Todo el país está pendiente de la suerte de la pequeña catalana que se debate entre la vida y la muerte a consecuencia de una paliza de su padrastro, y a pesar las investigaciones comenzaran teóricamente mucho antes, a raíz de otra supuesta agresión padecida por la misma niña en diciembre pasado.
La denuncia del hospital por esta primera agresión -la niña tenía un brazo roto- se presentó en el juzgado de instrucción número 4 de Barcelona el 18 de diciembre. El 24, seis días después y en plenas fiestas navideñas, el juez envió por correo ordinario una orden de investigar lo ocurrido a los Mossos d'Esquadra. La orden llegó a su destino el 10 de enero.

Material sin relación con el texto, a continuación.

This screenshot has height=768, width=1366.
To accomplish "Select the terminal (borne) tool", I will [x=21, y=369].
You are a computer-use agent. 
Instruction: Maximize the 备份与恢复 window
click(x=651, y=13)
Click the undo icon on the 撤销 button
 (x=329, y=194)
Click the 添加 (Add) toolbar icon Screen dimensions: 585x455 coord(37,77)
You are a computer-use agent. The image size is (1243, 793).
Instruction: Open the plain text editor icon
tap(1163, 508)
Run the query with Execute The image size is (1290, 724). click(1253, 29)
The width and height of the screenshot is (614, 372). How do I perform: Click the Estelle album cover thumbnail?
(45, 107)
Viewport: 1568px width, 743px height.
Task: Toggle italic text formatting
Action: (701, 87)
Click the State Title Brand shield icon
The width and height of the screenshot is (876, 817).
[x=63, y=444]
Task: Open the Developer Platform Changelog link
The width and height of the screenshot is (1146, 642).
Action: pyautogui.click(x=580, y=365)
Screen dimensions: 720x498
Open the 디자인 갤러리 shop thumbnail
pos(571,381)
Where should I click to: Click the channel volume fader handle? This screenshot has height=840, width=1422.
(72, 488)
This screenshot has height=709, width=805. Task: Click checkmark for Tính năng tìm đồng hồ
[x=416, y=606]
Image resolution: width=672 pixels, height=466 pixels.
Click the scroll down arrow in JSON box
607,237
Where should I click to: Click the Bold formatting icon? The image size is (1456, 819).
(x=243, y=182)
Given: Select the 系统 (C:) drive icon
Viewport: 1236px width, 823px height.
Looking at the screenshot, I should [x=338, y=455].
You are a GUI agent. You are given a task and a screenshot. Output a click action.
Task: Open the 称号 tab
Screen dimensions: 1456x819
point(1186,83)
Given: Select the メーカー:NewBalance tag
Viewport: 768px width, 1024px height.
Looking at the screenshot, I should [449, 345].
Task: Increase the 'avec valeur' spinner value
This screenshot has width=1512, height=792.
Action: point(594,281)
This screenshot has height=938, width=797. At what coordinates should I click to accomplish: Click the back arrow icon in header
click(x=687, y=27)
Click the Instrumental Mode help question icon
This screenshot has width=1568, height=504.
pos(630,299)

El resto de la historia es también rocambolesca pero prescindible a estos efectos. Lo gravísimo es que el titular de un juzgado, ante la noticia de que una menor está siendo objeto de agresiones físicas, tarde seis días en adoptar alguna decisión... y resuelva actuar mediante una orden que se envía... por correo ordinario. ¿Es posible imputar este escandaloso fracaso del Estado de Derecho a un inocuo exceso de burocracia o hay que hablar, en términos mucho más duros, de imprudencia culposa, de incapacidad y de falta de profesionalidad, carencias que deberían generar graves y directas responsabilidades en todos los sentidos?